(STUDY TEXT)
The discovery of a new chemical element is a rare event; therefore, it is amazing that, in the space of only forty-two days, Morris Travers was involved in the discovery of not one but three new elements—krypton, neon, and xenon.
Morris William Travers was born on January 24, 1872, in Kensington, London, England. His father was an eminent surgeon who was an early champion of antiseptic medicine. Young Morris was well schooled and showed an early interest in science. He entered University College, London, in 1889, and there came under the influence of Sir William Ramsay. Travers received his B.S. in 1893, and, like most of his contemporaries, he planned to specialize in organic chemistry. He began his studies in this field at the University of Nancy in France, but finding both the subject and his adviser disagreeable, he returned to University College, where he began work on his doctorate.
(End STUDY TEXT)
(SUPPLIED ENTRIES)
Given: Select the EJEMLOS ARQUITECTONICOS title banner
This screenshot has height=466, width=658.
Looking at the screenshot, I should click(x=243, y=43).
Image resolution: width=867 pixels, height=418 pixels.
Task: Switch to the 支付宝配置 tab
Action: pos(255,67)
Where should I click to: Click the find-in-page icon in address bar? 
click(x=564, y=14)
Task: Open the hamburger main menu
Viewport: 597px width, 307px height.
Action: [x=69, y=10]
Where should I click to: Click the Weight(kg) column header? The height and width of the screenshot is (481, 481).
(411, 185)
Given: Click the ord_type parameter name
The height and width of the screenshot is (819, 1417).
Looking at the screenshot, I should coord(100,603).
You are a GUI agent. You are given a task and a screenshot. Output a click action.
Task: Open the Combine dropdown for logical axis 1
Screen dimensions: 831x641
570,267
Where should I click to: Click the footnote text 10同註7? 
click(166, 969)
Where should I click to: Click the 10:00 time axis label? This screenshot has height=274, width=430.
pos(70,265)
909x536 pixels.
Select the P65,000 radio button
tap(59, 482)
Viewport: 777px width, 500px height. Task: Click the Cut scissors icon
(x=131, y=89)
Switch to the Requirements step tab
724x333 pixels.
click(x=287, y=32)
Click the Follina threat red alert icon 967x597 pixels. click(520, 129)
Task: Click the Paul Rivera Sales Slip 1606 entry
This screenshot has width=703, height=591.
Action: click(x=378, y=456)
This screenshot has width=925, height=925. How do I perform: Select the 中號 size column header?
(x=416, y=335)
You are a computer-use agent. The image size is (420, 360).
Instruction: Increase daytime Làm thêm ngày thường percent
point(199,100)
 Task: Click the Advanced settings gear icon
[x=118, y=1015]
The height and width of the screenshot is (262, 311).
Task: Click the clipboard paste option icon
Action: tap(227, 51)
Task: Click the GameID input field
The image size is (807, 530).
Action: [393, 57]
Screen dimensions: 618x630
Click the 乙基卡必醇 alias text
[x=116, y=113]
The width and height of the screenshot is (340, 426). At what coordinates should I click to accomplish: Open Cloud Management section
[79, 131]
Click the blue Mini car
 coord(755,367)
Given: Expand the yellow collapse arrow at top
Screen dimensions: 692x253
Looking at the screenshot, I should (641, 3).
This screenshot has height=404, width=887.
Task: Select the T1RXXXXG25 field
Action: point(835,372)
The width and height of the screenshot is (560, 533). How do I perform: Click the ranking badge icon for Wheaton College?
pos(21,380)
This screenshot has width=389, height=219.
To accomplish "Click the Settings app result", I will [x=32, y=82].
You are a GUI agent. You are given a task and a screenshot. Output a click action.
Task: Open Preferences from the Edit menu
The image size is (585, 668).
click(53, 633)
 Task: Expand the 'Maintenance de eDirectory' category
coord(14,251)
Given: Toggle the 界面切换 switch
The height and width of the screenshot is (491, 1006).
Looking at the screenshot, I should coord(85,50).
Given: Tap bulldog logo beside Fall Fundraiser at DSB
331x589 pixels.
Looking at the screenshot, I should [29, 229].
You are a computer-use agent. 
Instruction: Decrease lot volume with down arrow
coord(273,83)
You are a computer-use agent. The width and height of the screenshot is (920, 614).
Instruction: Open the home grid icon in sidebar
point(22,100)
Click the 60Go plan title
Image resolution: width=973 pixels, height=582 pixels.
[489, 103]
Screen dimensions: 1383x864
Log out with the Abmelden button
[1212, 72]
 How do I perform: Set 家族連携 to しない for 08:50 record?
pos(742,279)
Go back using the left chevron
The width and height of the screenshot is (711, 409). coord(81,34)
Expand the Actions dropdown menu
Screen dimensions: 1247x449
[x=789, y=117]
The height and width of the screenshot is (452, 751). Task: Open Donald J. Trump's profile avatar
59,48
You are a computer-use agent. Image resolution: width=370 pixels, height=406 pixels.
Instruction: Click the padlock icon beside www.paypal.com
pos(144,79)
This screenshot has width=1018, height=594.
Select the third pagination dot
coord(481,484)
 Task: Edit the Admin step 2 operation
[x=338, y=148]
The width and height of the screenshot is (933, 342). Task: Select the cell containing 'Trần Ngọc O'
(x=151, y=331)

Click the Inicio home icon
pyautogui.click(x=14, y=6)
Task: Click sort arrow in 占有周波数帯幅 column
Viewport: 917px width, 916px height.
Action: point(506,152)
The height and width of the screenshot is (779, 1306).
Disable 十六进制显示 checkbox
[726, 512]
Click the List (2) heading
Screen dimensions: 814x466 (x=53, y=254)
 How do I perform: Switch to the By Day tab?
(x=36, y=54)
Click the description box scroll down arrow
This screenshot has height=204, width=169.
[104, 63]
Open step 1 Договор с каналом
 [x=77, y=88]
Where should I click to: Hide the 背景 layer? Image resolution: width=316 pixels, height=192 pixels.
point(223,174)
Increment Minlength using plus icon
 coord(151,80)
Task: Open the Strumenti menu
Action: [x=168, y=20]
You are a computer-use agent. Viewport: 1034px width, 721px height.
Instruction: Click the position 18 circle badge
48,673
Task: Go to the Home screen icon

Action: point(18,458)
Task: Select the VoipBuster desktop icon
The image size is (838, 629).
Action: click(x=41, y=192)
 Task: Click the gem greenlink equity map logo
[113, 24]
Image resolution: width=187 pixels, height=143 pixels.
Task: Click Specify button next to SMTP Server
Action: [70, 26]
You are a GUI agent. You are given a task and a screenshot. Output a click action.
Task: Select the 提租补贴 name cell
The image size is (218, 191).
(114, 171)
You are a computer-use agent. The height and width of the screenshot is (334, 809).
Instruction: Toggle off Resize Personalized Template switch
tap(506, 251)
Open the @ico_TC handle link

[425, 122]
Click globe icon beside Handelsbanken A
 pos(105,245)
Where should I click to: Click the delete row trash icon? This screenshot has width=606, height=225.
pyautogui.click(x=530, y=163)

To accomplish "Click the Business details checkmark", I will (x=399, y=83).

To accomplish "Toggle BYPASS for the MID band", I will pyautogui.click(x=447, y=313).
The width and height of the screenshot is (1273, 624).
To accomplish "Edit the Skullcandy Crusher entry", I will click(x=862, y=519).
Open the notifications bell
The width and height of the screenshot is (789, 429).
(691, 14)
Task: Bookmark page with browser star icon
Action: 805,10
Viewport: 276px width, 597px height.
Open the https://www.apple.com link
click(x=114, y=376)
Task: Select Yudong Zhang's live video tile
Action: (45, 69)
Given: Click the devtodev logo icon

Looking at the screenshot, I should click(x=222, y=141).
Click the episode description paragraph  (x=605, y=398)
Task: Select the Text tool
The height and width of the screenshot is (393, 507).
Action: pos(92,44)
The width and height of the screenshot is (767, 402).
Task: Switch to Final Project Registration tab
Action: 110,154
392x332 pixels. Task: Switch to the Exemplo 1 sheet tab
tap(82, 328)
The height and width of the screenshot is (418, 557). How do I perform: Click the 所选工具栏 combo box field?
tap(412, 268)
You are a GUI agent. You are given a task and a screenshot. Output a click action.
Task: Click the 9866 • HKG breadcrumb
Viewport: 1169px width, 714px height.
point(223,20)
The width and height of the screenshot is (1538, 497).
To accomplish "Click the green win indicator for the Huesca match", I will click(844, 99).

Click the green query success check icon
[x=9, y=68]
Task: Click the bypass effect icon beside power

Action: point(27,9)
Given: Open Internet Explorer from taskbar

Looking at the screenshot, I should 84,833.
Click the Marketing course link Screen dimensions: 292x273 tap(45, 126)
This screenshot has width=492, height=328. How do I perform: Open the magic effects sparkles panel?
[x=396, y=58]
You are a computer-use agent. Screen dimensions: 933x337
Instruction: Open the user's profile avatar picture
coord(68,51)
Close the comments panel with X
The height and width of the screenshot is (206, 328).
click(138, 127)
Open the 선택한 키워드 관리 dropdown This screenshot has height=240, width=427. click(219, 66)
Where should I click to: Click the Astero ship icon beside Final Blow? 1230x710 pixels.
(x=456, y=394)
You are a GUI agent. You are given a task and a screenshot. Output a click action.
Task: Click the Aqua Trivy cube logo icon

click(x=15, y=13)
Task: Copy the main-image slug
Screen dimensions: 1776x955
(End SUPPLIED ENTRIES)
Please quote the passage about Morris Travers above word for word and in full.

The discovery of a new chemical element is a rare event; therefore, it is amazing that, in the space of only forty-two days, Morris Travers was involved in the discovery of not one but three new elements—krypton, neon, and xenon.
Morris William Travers was born on January 24, 1872, in Kensington, London, England. His father was an eminent surgeon who was an early champion of antiseptic medicine. Young Morris was well schooled and showed an early interest in science. He entered University College, London, in 1889, and there came under the influence of Sir William Ramsay. Travers received his B.S. in 1893, and, like most of his contemporaries, he planned to specialize in organic chemistry. He began his studies in this field at the University of Nancy in France, but finding both the subject and his adviser disagreeable, he returned to University College, where he began work on his doctorate.